One key difference from many other online auctions is that Barnard Marcus is allowing registered bidders to bid on any lot and as many lots as they wish without paying a deposit upfront. This may be seen as a more hassle-free approach, perhaps replicating the spontaneity of in-room auctions more closely.
As with other auctioneers continuing to do business through the lockdown, the sale was significantly smaller than its recent in-room auctions. The March Barnard Marcus sale at the Grand Connaught Rooms, WC2, raised £30m from 161 lots sold from 220 offered. Its April 2019 sale raised £18m from 102 lots sold from 152 offered.
Sales highlights
- Successes included three vacant homes in the Old Oak area of Shepherds Bush, W12, which were sold on behalf of housing association Peabody.

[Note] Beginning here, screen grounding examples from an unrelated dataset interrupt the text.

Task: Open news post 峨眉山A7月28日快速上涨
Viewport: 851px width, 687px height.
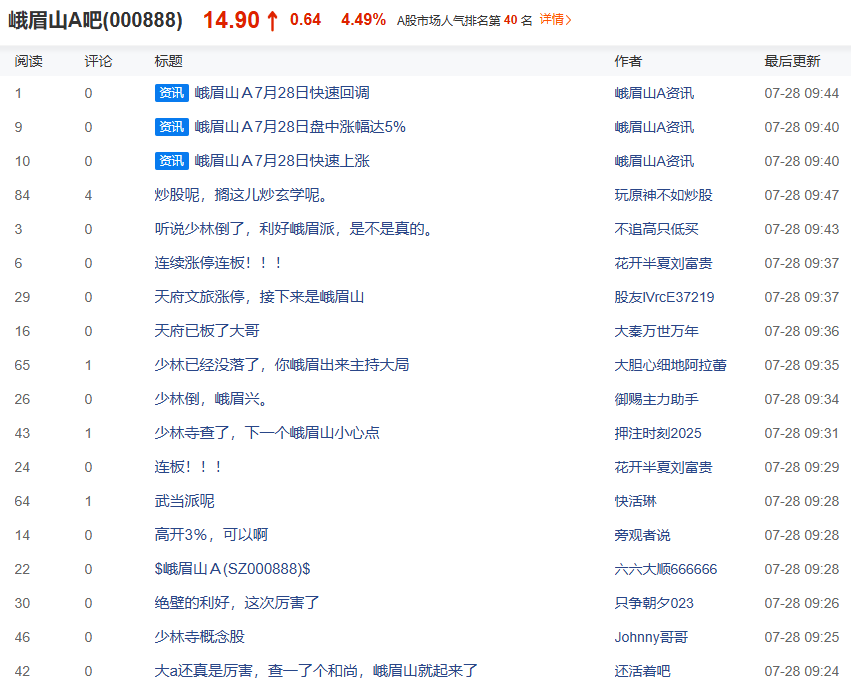Action: click(x=282, y=161)
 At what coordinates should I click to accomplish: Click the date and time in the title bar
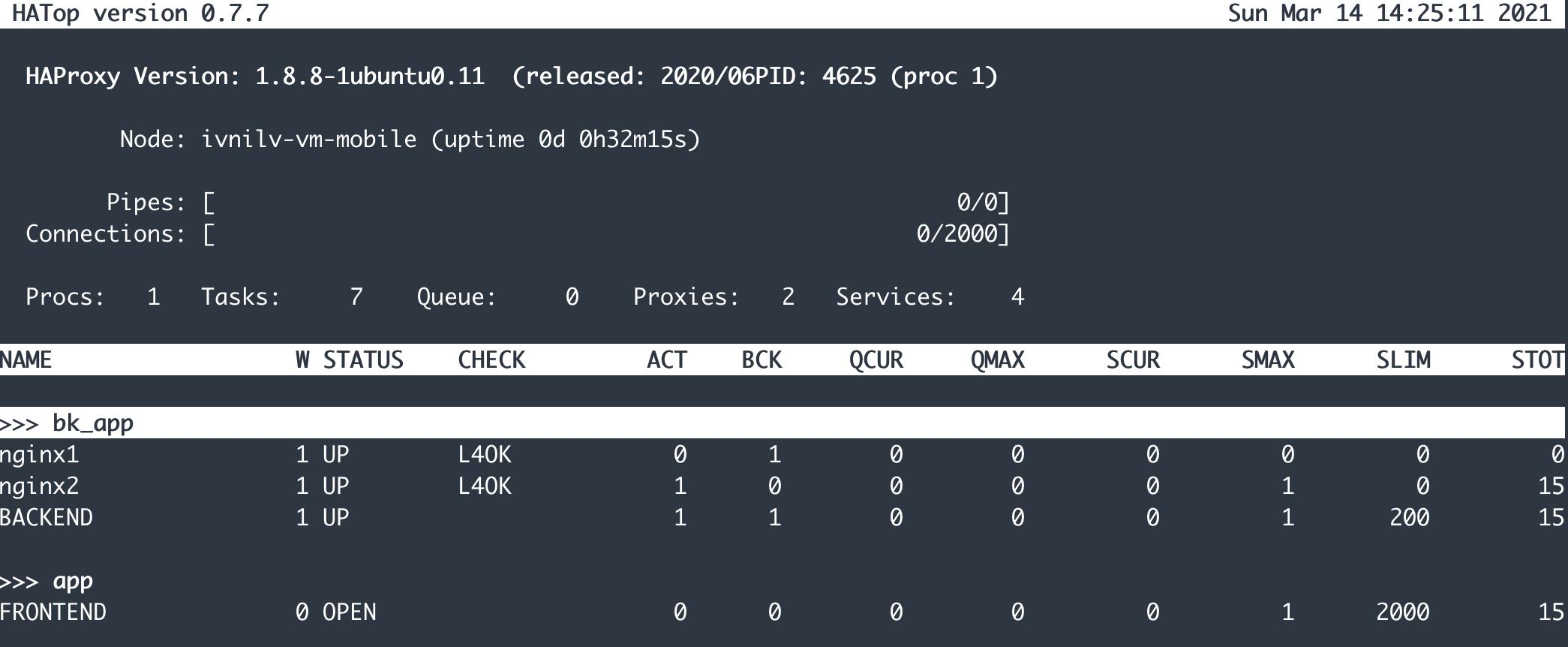tap(1389, 14)
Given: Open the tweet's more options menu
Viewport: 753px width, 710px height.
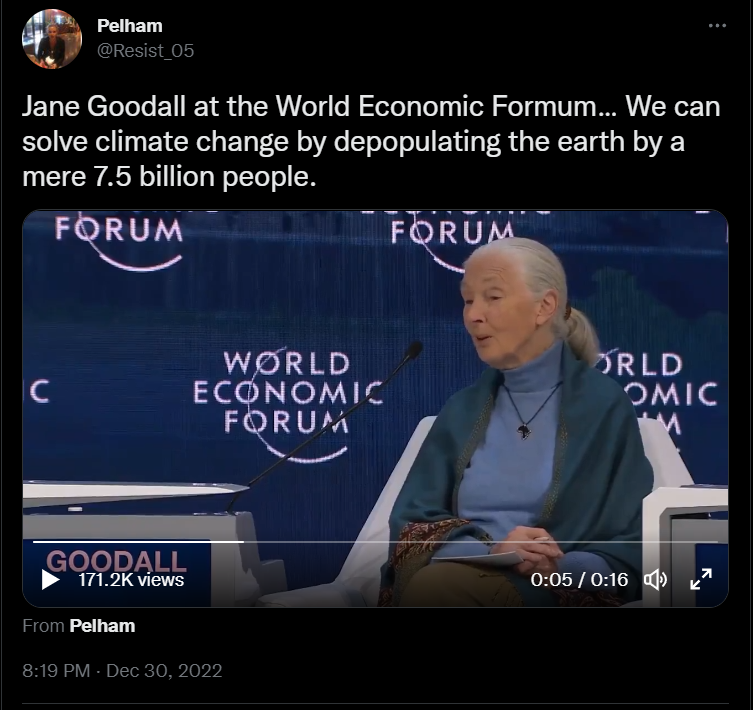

Two three-bedroom unmodernised houses with gardens, on Braybrook Street and Mellitus Street, achieved £415,000 and £481,000 respectively, while a one-bedroom flat on Fitzneal Street sold for £192,500.
- A three-bedroom riverside house in Guildford, Surrey, in need of refurbishment and with planning permission to extend was sold for £280,000.
- Three parcels of land adjacent to the Swan Valley business area in Northampton totalling close to three acres with possible commercial development potential sold for a total of £71,000.